(TASK REQUIREMENTS) Give a verbatim quotation of every record.
BEGIN MATERIAL SHOWN
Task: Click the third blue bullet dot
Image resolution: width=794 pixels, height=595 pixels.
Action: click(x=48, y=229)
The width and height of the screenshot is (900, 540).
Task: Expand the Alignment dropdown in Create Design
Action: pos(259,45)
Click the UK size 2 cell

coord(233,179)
END MATERIAL SHOWN
(RESPONSE AREA)
Task: Click the third blue bullet dot
Image resolution: width=794 pixels, height=595 pixels.
Action: click(x=48, y=229)
The width and height of the screenshot is (900, 540).
Task: Expand the Alignment dropdown in Create Design
Action: pos(259,45)
Click the UK size 2 cell

coord(233,179)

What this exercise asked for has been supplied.